China-Konferenz: Ding Xiaoqin über soz. Marktwirtschaft, Staatskapitalismus, neolib. Kapitalismus

China-Konferenz: Ding Xiaoqin über soz. Marktwirtschaft, Staatskapitalismus, neolib. Kapitalismus

Ding Xiaoqin: Die Risiken von Sozialistischer Marktwirtschaft, Staatskapitalismus und Neoliberalen Kapitalismus (deutsche Übersetzung)
Audio-Aufnahme erstellt Felix-W. Färber für Radio LORA – München
China-Konferenz: Der Aufstieg Chinas und die Krise des neoliberalen Kapitalismus

https://www.isw-muenchen.de/2019/10/china-konferenz-der-aufstieg-chinas-und-die-krise-des-neoliberalen-kapitalismus/

Unter diesem Titel hatte das isw für den 11./12. Oktober zu einer wissenschaftlichen Konferenz nach München eingeladen. Vor dem Hintergrund des 70. Jahrestages der Gründung der Volksrepublik China und einer Zuspitzung des Handelskriegs zwischen USA und China beleuchteten zahlreiche Referenten die historischen und wirtschaftlichen Meilensteine des seit sieben Dekaden anhaltenden Aufstiegs Chinas. Mehr als 150 Teilnehmer bekamen einen Überblick vermittelt über die Aufbauphase einer modernen Gesellschaftsformation mit sozialistischen Charaktereigenschaften, die sich im Spannungsfeld der Besonderheiten eines Vielvölkerstaates als ehemalige besetzte Kolonie, als ein verarmtes großes Land mit bäuerlichen Strukturen zu einer global führenden Industrienation entwickelte.

Die vielfältigen zu überwindenden politischen und wirtschaftlichen Hürden erforderten für China den Aufbau von Ländergrenzen überschreitende Produktions- und Geschäfts-beziehungen. Diese sind inzwischen zu einer wachsenden Normalität für den sich weiter intensivierenden Weltmarkt geworden.

Ding Xiaoqin: Die Risiken von Sozialistischer Marktwirtschaft, Staatskapitalismus und Neoliberalen Kapitalismus (deutsche Übersetzung)

Den Einstieg in den chinesischen Präsentationsblock der eigens aus China angereisten Referenten bildete Ding Xiaoqin, Prof. an der Universität für Finanzen und Wirtschaft, Shanghai. Ding, gleichzeitig Präsident der Shanghai Academy of New Silk Road Economic Development China referierte über die historischen Erfolge der Volksrepublik China.
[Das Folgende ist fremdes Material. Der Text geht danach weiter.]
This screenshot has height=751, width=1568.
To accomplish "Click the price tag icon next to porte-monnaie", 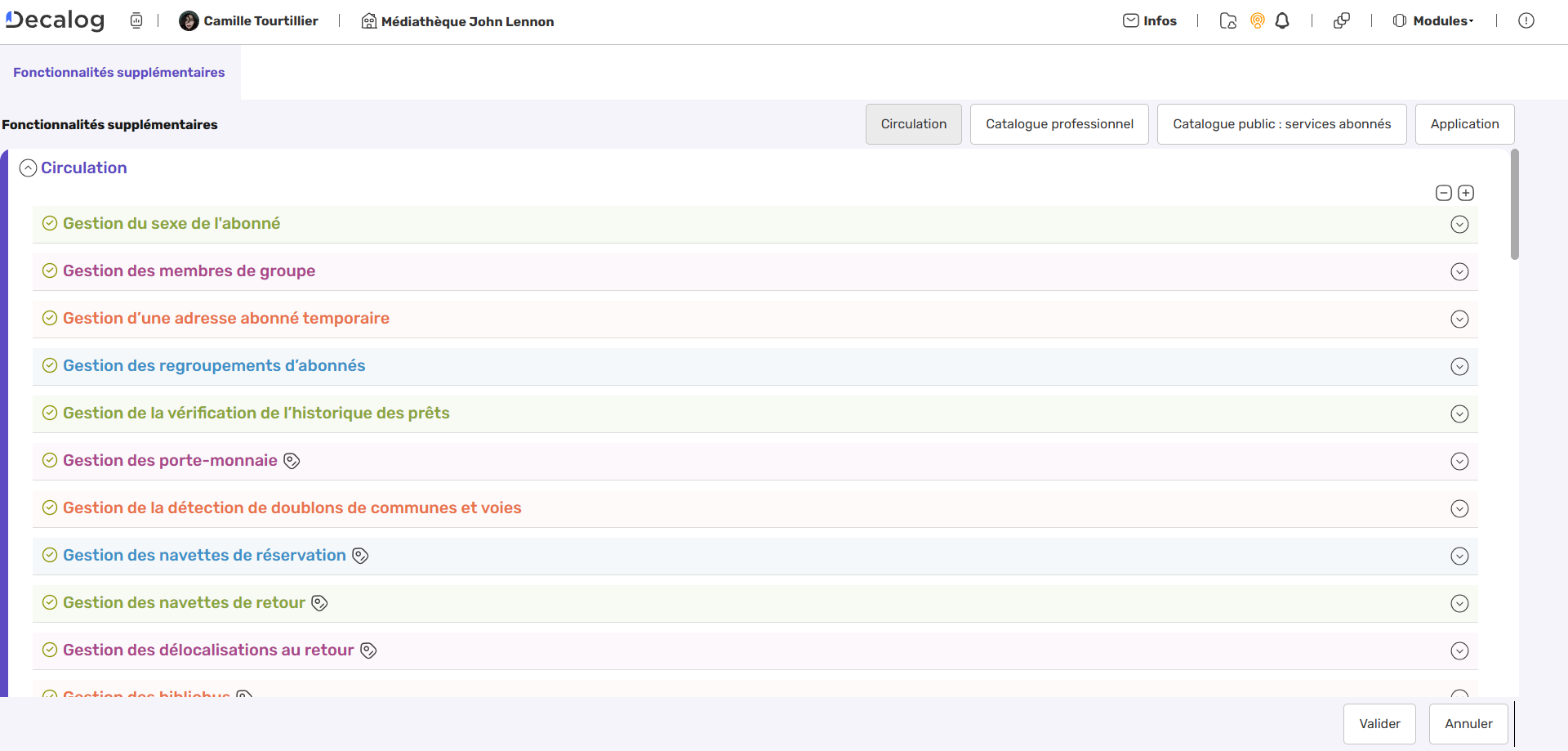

Die zumeist aus westlicher Sichtweise dargestellte chinesische Entwicklung einer kriegsfreien Entwicklung einer sozialistischen Gesellschaftsformation bei gleichzeitiger Nutzung marktwirtschaftlicher Akkumulations- und Verwertungszwängen erfülle aus seiner wissenschaftlichen Sichtweise nicht den Tatbestand von Staatskapitalismus. Der springende Punkt sei für ihn die Eigentumsfrage, wem der Staat gehöre, wem gegenüber der Staat seine führende Rolle in der Steuerung der marktwirtschaftlicher Wirtschaftsentwicklung wahrnehme. Die Einordnung der Interessenskonflikte, denen der Staat zwischen staatlicher Wirtschaftssteuerung bei gleichzeitiger Förderung privatkapitalistischer Akkumulation ausgesetzt sei, spiele dabei die entscheidende Rolle.

Marktwirtschaftliche Entwicklung, die Nachfrage bedienende Erzeugung eines Angebotes zur Befriedigung von Lebensbedürfnissen der breiten Mehrheit der Bevölkerung sei in seinen Augen der kardinale Unterschied zwischen einer rein privatwirtschaftlich organisierten Marktwirtschaft und einer sozialistischen Marktwirtschaft. In dieser sei auch der Schutz des Privateigentums verfassungsmäßig verankert. Eine Übernahme der wirtschaftlichen Führung durch private Kapitaleigener als Klasse werde seiner Einschätzung nach allerdings nicht erfolgen. Das vor allem aus dem Grunde nicht, weil die Kapitalisten nicht als eigenständige Klasse existieren und die staatliche Steuerung nach dem Vermächtnis der bisherigen Entwicklung der sozialistischen Marktwirtschaft erfolge.